### Passage
State agents want to dig up Tonderai Ndira’s body


State security agents have reportedly been visiting the Warren Hills
cemetery in Harare, in a bid to locate Tonderai Ndira's unmarked grave.

The

murdered MDC activist was buried last Sunday. He was abducted from his

Mabvuku home on the 14th May and his decomposing body was found dumped at a

farm in Goromonzi last week and taken to Parirenyatwa hospital mortuary.

Since the formation of the MDC, the hugely influential activist was arrested

35 times by the regime.

His brother Cosmos told us that state agents had made several visits to the

graveyard insisting that municipal gravediggers pinpoint his grave. The

gravediggers apparently refused to be drawn into this highly charged

political issue and have refused to co-operate.

When Cosmos visited his young brother’s grave on Thursday, intending to put

a marker on it, concerned municipal workers told him of the visits by

security agents. They also advised him not to leave the marker. It’s

believed the regime has an idea of where the grave is, but there are several

graves in the vicinity that are also not marked out, making it impossible to

identify Tonderai’s grave.

### Data supplied
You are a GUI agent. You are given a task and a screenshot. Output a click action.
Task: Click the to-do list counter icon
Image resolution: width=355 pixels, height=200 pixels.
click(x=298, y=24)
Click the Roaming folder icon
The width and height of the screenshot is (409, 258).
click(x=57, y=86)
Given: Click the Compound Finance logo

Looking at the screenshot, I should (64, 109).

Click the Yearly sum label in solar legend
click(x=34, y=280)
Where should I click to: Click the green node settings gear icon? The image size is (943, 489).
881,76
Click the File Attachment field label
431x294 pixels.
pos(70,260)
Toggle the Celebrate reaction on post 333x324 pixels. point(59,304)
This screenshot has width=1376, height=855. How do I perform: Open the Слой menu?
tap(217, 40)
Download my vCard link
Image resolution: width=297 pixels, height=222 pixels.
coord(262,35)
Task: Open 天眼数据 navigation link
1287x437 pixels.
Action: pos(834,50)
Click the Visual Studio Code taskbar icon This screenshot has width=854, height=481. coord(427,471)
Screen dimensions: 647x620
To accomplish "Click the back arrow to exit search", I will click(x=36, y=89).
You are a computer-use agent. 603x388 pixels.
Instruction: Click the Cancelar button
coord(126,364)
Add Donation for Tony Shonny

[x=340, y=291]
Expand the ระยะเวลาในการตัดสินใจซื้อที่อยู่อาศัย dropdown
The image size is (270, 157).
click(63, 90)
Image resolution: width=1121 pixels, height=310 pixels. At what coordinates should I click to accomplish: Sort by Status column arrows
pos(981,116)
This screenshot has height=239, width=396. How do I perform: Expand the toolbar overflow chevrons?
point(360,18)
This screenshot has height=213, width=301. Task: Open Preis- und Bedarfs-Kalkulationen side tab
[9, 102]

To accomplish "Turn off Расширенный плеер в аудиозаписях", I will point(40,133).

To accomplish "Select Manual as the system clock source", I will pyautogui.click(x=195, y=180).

### Using the information
(a) Transcribe the article on Tonderai Ndira's grave from "State agents want" up to and including "Parirenyatwa hospital mortuary.".
(b) Summarize the article on Tonderai Ndira's grave in two sentences.

### Answers per task
(a)
State agents want to dig up Tonderai Ndira’s body


State security agents have reportedly been visiting the Warren Hills
cemetery in Harare, in a bid to locate Tonderai Ndira's unmarked grave.

The

murdered MDC activist was buried last Sunday. He was abducted from his

Mabvuku home on the 14th May and his decomposing body was found dumped at a

farm in Goromonzi last week and taken to Parirenyatwa hospital mortuary.

(b) State security agents have reportedly made several visits to Warren Hills cemetery in Harare, pressing municipal gravediggers to locate the unmarked grave of murdered MDC activist Tonderai Ndira, but the gravediggers have refused to co-operate. When his brother Cosmos came to put a marker on the grave, municipal workers told him about the visits and advised him not to leave it, and other unmarked graves nearby make Tonderai's grave impossible to identify.